MSCI’s broadest index of Asia-Pacific shares outside Japan handed back earlier gains and was down 0.4 percent.

MORE TIME

In Thursday’s sanctions announcement, Trump stopped short of going after Pyongyang’s biggest trading partner, China, praising as “tremendous” a move by its central bank ordering Chinese banks to stop doing business with North Korea.

Asked about the order on Friday, China’s foreign ministry spokesman Lu Kang said, “As far as I understand, the situation you have just mentioned does not accord with the facts.

“In principle, China has always fully and strictly enforced U.N. resolutions and accepted our international obligations”.

He did not elaborate. Chinese government ministries generally do not offer comment on decisions taken by other government departments. The additional sanctions on Pyongyang, including on its shipping and trade networks, showed Trump was giving more time for economic pressure to weigh on North Korea after warning about the possibility of military action on Tuesday.
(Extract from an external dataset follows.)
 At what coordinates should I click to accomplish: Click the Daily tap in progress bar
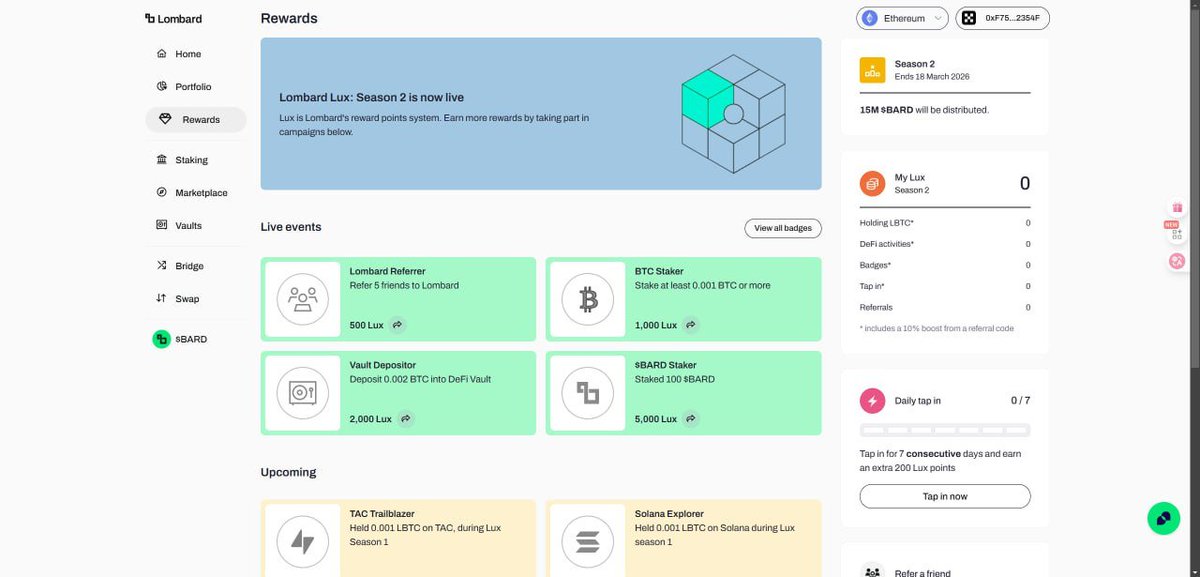945,430
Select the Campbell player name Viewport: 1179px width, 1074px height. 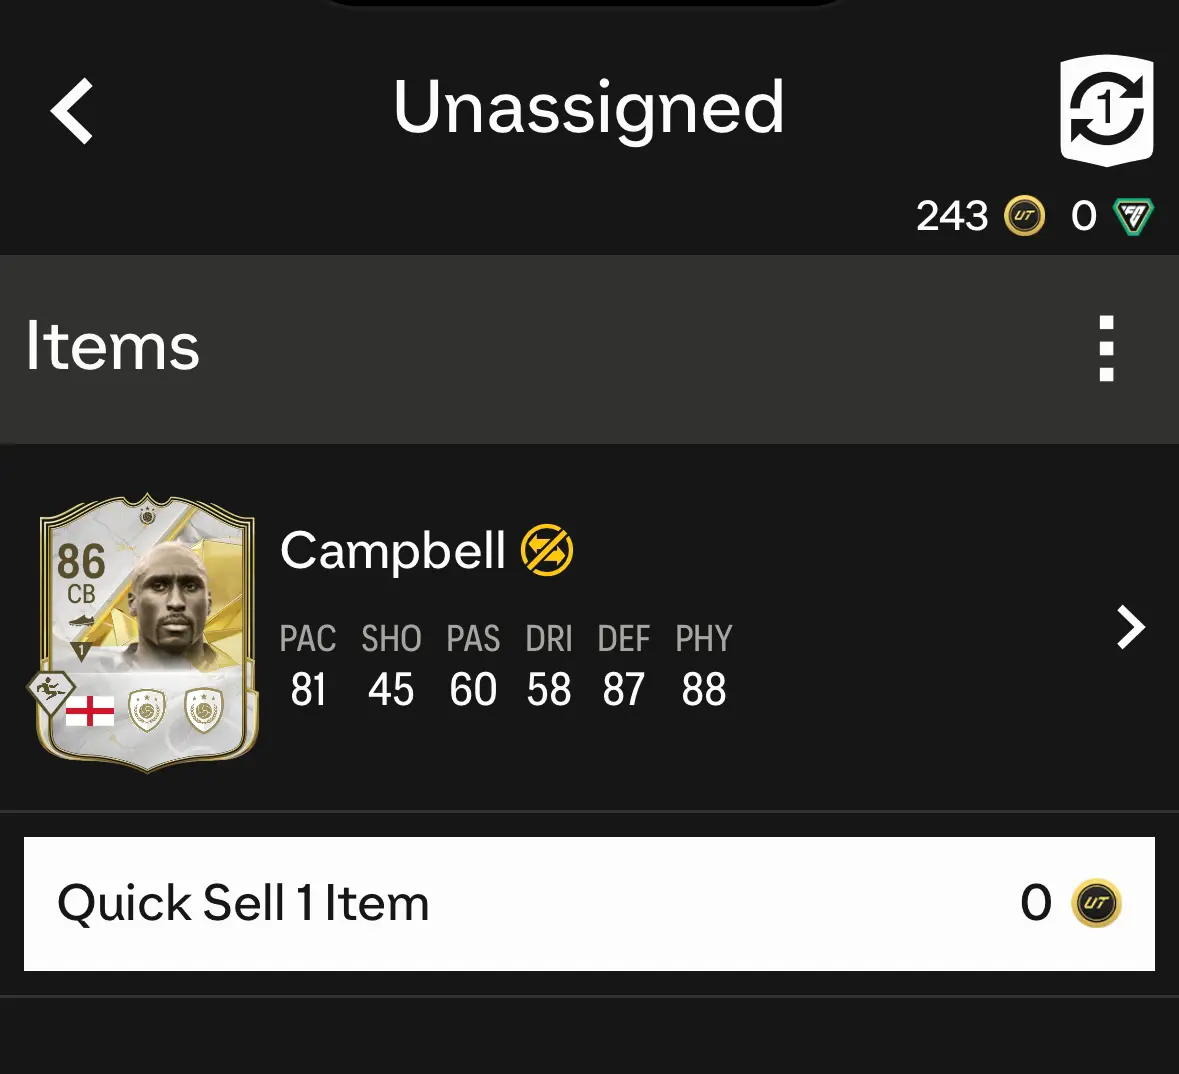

Asked before a lunch meeting Thursday with the leaders of Japan and South Korea if diplomacy was still possible, Trump nodded and said, “Why not?”

Trump said the new executive order on sanctions gives further authorities to target individual companies and institutions that finance and facilitate trade with North Korea.

It “will cut off sources of revenue that fund North Korea’s efforts to develop the deadliest weapons known to humankind”, Trump said.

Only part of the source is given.